Development and validation of a clinical prediction model to estimate the probability of malignancy in solid pancreatic lesions and explore its value in the atypical diagnostic category after endoscopic ultrasound-guided fine-needle aspiration biopsy (EUS-FNA)

Transl Cancer Res. 2020 Nov;9(11):6801-6810. doi: 10.21037/tcr-20-2208.

Abstract

Background: The diagnosis of solid pancreatic lesions is still a thorny problem for clinicians, even endoscopic ultrasound-guided fine-needle aspiration biopsy (EUS-FNA) still face problems like false negative. The present study aimed to first establish a model to predict the malignancy in solid pancreatic lesions and then explored its validity with atypical diagnostic category diagnosed by cytologists after EUS-FNA.

Methods: Clinical information of 360 cases diagnosed with solid pancreatic lesions between June 2013 and July 2019, and another 20 cases with atypical diagnostic category were collected retrospectively. These cases were divided into group A and group B according to the order of admission. Using the data of group A, multivariate logistic regression analysis was performed to construct a malignancy prediction model which was then verified using group B. Furthermore, the characteristics of the malignancy between the group with atypical diagnostic category and group A were compared in order to evaluate the rationality of the model used in the atypical diagnostic category group, and its predictive ability in these lesions.

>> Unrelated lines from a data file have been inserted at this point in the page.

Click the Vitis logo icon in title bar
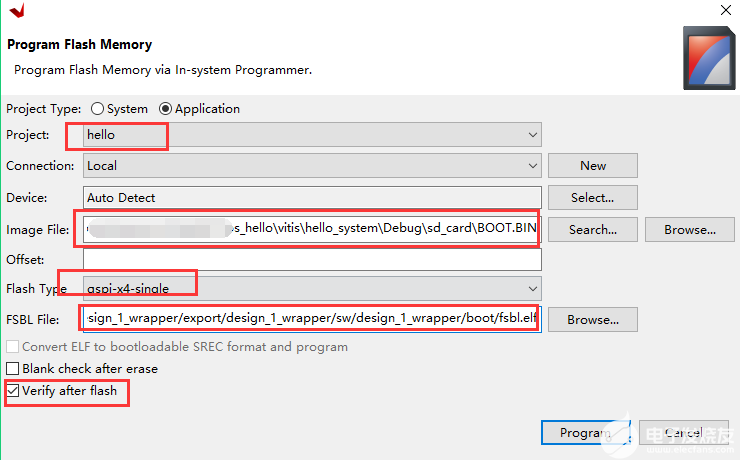740x460 pixels. [x=15, y=9]
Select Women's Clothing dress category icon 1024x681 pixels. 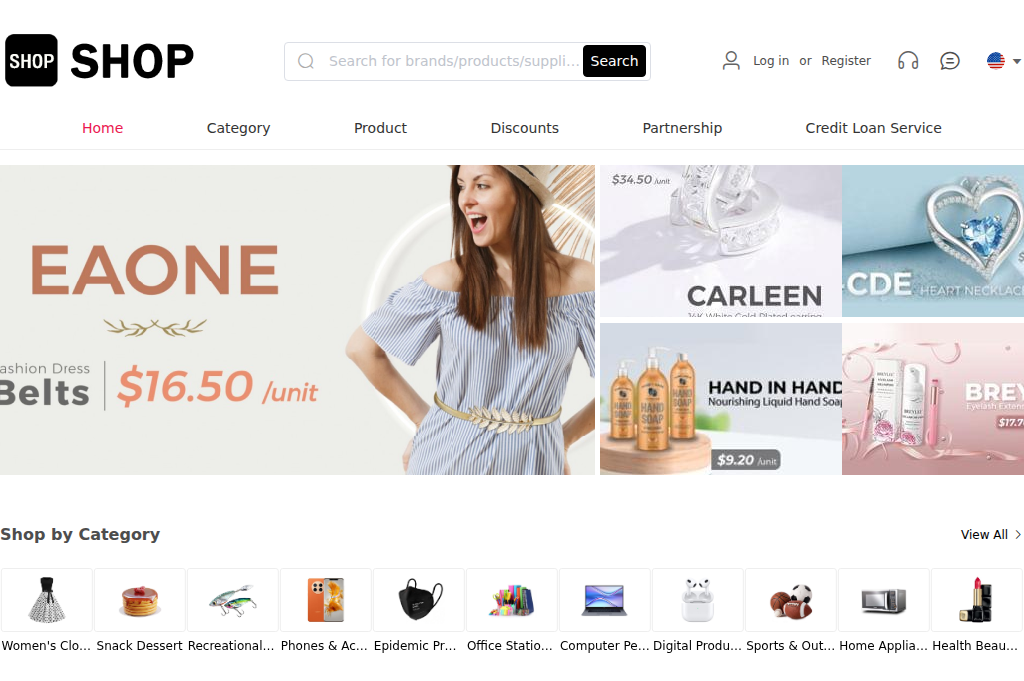tap(47, 599)
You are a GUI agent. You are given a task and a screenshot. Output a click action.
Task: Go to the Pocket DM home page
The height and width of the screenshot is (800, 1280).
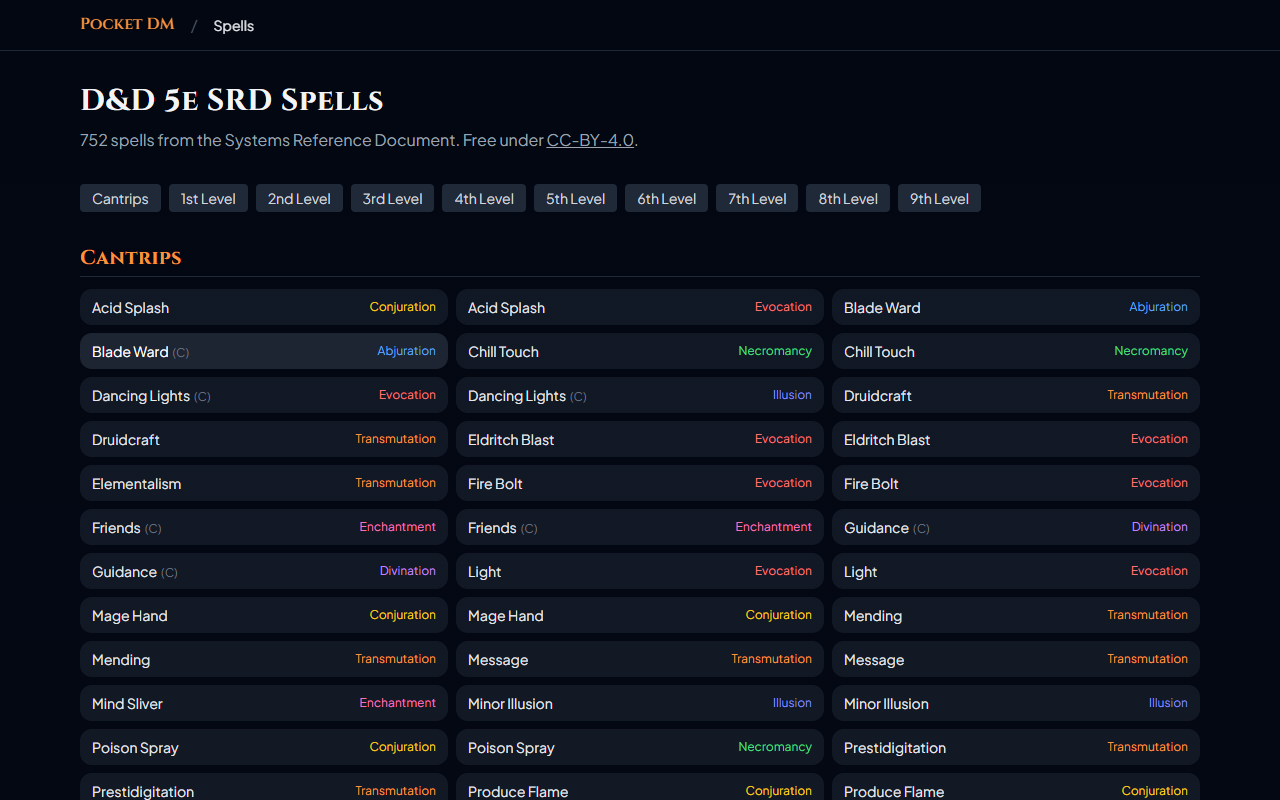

Results: Multivariate logistic regression analysis revealed that age, density, CA19-9 and carcinoembryonic antigen (CEA) grade, pancreatic duct, swollen lymph nodes, pancreas calcification, and weight loss were independent factors in predicting malignancy (P<0.05). The verification results showed that the area under the receiver operating characteristic (ROC) curve was 0.854±0.042; 95% CI: 0.771-0.936. Univariate analysis showed no significant difference between the malignancy in atypical diagnostic category group and that in group A. For the atypical diagnostic category group, the sensitivity of this model was 83.33%, specificity 100%, positive predictive value (PPV) 100%, negative predictive value (NPV) 40%.

Conclusions: Advanced age, low density of lesions, high CA19-9 and CEA grade, dilatation of pancreatic duct, swollen lymph nodes and weight loss were risk factors for malignancy, while calcification was a protective factor. The model had a relatively high predictive ability on malignancy in both solid pancreatic lesions and atypical diagnostic category group.

Keywords: Solid pancreatic lesions; atypical diagnostic category; logistic regression analysis; prediction model.